_Activity:_ Copy every line from the records that holds the word "arrow".
Top of Information supplied
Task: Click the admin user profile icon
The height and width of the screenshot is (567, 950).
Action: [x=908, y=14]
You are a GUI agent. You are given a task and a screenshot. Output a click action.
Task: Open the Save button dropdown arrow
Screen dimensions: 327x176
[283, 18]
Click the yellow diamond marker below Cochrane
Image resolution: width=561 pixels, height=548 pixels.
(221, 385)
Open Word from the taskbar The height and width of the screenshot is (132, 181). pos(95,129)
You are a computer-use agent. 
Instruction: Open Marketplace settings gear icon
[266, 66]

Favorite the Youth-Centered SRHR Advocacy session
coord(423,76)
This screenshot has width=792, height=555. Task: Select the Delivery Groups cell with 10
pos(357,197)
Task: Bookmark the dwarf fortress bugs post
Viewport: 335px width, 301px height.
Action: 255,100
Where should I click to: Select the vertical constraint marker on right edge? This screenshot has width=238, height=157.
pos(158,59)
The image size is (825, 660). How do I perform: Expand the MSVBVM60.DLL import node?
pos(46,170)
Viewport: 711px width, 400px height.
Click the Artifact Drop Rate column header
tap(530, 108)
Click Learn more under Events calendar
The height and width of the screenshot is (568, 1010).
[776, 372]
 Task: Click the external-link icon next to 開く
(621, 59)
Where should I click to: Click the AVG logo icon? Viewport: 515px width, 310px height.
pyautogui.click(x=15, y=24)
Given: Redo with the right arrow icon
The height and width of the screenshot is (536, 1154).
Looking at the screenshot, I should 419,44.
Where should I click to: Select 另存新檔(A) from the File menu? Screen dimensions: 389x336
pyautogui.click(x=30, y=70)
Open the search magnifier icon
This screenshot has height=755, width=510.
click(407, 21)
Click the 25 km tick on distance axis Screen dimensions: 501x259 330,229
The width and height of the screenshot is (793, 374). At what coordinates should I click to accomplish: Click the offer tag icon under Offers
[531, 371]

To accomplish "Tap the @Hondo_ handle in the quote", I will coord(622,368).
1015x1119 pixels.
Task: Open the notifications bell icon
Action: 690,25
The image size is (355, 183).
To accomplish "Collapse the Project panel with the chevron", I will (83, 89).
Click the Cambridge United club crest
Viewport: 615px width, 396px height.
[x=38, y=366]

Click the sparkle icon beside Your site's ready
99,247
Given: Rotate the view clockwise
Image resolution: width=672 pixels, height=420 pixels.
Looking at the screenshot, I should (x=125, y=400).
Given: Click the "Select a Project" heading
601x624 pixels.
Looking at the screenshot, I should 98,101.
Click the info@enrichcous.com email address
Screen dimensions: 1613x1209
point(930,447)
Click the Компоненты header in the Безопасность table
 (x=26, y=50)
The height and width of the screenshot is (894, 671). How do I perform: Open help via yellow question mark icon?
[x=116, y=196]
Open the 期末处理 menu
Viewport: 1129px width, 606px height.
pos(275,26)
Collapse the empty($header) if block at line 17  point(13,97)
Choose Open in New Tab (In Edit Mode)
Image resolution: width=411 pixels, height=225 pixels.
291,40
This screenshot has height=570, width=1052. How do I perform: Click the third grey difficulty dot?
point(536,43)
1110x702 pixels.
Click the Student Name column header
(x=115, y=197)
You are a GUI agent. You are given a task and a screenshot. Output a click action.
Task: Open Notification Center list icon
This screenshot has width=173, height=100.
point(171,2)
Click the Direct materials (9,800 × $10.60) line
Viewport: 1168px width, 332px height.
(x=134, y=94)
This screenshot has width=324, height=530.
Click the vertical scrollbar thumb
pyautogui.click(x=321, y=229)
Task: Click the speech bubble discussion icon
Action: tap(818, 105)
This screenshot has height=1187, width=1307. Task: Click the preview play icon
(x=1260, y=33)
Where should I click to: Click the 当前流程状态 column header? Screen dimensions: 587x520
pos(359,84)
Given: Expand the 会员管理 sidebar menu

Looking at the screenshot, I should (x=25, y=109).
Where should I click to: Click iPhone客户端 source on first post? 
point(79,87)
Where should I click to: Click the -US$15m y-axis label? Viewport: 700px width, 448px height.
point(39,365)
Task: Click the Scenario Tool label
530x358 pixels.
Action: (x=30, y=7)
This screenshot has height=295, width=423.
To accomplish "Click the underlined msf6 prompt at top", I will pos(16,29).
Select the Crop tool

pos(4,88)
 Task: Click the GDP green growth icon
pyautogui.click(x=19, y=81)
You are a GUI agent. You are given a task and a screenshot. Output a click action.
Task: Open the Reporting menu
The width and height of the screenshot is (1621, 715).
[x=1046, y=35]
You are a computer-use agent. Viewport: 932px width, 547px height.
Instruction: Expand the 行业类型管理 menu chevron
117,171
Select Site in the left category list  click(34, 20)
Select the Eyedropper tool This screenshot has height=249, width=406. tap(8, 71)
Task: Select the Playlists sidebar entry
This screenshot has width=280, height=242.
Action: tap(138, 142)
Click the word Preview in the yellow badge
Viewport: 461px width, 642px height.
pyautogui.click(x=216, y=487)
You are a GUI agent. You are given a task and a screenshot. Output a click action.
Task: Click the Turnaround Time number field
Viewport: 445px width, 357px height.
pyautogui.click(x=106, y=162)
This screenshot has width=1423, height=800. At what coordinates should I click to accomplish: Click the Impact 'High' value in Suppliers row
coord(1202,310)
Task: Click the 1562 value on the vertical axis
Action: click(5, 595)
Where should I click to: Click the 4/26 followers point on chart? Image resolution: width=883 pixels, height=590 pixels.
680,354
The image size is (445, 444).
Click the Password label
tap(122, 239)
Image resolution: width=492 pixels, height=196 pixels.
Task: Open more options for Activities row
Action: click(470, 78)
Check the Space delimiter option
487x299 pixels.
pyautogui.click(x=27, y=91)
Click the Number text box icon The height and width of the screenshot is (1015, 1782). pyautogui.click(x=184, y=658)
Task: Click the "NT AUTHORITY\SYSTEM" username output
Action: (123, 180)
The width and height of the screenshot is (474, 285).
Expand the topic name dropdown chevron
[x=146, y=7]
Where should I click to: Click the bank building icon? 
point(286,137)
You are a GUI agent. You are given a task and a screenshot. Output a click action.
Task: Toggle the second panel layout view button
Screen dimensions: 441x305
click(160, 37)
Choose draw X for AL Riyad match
Bottom of Information supplied
_Answer section:_
Task: Open the Save button dropdown arrow
Given: Redo with the right arrow icon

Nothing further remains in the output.